My question then is the following: what is it about combining lyrics and instrumentation that reduces so the use-by date? I suppose to engage it, you'd have to believe that it does. I can imagine some people arguing that The Beatles haven't really aged. They'd be wrong, and hilariously so, but I can imagine it. My sense is the that the Fab Four endure almost purely for nostalgic, and then for ideological reasons. Those of us who listen do so to remember certain times or feelings from our youth, or to sign up for the rebellious posture they advocate--down with religion! Your teachers are stupid! The government is evil! Whether one supports such rallying cries is irrelevant to the issue that that's a large part of the band's appeal. I can hear people saying Bob Dylan music is beyond time as well, but I don't think that's right either. There is nothing eternal or universal in that music. But given that you're a normal person, surely you'd have to admit--even if the music of your upbringing was great, like mine was, that it begins to show its age eventually. Some records I unashamedly love, even still from 30 years ago; others I can only love because I have decided to place their obvious emotional manipulations to one side, to look past their excesses in the same way I agree to look past their hair or attire.

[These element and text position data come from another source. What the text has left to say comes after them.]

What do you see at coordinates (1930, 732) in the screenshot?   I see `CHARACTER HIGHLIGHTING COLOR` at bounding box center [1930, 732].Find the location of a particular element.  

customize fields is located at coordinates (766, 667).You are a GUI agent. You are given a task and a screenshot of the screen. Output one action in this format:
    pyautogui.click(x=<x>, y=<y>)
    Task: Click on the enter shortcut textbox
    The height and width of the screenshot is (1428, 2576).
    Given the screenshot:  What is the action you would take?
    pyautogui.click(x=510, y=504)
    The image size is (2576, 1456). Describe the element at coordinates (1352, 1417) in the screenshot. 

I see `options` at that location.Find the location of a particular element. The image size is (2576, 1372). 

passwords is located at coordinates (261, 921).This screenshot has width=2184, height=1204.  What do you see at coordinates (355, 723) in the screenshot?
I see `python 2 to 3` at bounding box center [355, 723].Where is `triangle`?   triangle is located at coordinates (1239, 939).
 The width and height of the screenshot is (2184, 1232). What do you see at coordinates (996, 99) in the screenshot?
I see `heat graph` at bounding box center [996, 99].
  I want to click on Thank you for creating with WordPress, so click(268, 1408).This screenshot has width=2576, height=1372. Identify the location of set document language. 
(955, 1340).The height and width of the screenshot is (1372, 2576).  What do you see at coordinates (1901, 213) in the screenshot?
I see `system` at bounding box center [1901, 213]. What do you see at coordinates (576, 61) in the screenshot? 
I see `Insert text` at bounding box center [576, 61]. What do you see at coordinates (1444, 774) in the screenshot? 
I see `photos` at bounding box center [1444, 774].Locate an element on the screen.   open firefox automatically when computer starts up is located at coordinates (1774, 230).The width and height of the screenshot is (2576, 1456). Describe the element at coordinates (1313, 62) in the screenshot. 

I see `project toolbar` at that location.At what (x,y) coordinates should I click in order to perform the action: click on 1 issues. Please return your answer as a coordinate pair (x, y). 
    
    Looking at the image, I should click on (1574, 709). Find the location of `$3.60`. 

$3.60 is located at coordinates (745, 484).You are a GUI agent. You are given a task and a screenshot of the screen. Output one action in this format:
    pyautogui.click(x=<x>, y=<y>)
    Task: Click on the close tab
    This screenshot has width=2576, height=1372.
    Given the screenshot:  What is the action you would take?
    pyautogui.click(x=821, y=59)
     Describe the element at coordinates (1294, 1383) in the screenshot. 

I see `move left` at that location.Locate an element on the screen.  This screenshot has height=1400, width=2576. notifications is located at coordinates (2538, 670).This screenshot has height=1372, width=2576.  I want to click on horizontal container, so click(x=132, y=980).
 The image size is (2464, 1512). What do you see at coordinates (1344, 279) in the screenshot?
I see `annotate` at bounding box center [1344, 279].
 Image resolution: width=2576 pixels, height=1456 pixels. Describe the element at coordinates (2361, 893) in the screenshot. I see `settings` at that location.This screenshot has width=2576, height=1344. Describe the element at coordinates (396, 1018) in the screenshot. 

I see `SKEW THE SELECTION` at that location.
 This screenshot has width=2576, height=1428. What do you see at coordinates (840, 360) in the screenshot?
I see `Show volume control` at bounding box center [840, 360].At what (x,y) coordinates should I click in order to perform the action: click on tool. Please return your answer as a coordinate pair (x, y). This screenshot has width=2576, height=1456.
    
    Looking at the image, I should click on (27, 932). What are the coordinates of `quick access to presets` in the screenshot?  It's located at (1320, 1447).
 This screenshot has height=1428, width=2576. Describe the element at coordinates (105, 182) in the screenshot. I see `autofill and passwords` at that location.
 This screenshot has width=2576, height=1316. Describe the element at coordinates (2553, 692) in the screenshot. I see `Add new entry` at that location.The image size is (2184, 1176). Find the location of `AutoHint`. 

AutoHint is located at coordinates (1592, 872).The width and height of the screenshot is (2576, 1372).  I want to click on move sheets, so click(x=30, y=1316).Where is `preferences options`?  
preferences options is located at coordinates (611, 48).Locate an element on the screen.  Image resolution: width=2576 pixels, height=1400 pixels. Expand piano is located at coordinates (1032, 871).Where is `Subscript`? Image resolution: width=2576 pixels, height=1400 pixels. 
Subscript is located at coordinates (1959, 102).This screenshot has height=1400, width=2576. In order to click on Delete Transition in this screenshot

Even if you don't agree completely with the way I've framed the question here, don't we think this odd? Poems last forever. Non-vocal music lasts a rather long time, sometimes centuries. But put them together and it starts looking not only threadbare, but comical, embarrassing, within a decade, if that. It doesn't seem to me self-evident why that should be the case and yet there are literally thousands of examples.

To further complcate matters, it seems also as if the breadth of appeal is inversely proportinate to the linear. So, Richard Marx reached across nearly the entire spectrum in the English-speaking world in the early 1990’s, but did so insanely briefly, only to be so cringeworthy as to be unlistenable, not long thereafter. I think there is more going on here than the sense of backlash, our corporate embarrassment over having loved something so much. It seems to me more like rose bushes that only have so much energy inbuilt. They can spend it on fragrance, or color or size or lasting-ness, but they must still choose somehow which.